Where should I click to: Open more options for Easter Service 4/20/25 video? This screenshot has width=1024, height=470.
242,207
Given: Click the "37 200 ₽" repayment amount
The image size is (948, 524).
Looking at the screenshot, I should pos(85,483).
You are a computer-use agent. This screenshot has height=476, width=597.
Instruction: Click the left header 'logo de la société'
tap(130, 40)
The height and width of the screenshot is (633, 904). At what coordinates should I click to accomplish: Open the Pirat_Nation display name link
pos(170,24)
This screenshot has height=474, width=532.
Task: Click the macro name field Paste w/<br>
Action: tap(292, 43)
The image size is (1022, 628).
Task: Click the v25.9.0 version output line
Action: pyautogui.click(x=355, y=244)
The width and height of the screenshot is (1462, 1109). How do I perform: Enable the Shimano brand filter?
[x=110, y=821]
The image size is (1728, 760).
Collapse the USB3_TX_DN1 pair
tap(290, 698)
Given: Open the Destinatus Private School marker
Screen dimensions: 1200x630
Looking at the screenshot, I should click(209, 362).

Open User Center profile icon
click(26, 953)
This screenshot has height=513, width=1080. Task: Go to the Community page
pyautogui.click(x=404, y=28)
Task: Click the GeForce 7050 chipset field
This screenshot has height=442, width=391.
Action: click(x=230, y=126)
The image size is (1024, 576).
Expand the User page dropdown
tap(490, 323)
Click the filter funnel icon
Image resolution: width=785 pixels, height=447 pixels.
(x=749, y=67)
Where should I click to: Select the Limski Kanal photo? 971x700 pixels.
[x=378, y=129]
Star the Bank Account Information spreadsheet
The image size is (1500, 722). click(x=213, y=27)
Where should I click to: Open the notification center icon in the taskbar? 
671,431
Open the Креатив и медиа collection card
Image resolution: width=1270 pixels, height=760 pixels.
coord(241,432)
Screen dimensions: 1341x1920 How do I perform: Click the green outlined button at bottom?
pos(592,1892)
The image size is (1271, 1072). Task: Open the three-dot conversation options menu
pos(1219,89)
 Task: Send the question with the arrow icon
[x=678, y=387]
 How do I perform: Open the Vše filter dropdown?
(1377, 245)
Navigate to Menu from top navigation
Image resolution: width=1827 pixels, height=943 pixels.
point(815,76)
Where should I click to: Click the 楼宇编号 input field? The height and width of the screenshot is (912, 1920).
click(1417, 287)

= To do =
Every line holding the word "Given" should be copied out of the material.

= Task answer =
Given: Click the "37 200 ₽" repayment amount
Given: Open the Destinatus Private School marker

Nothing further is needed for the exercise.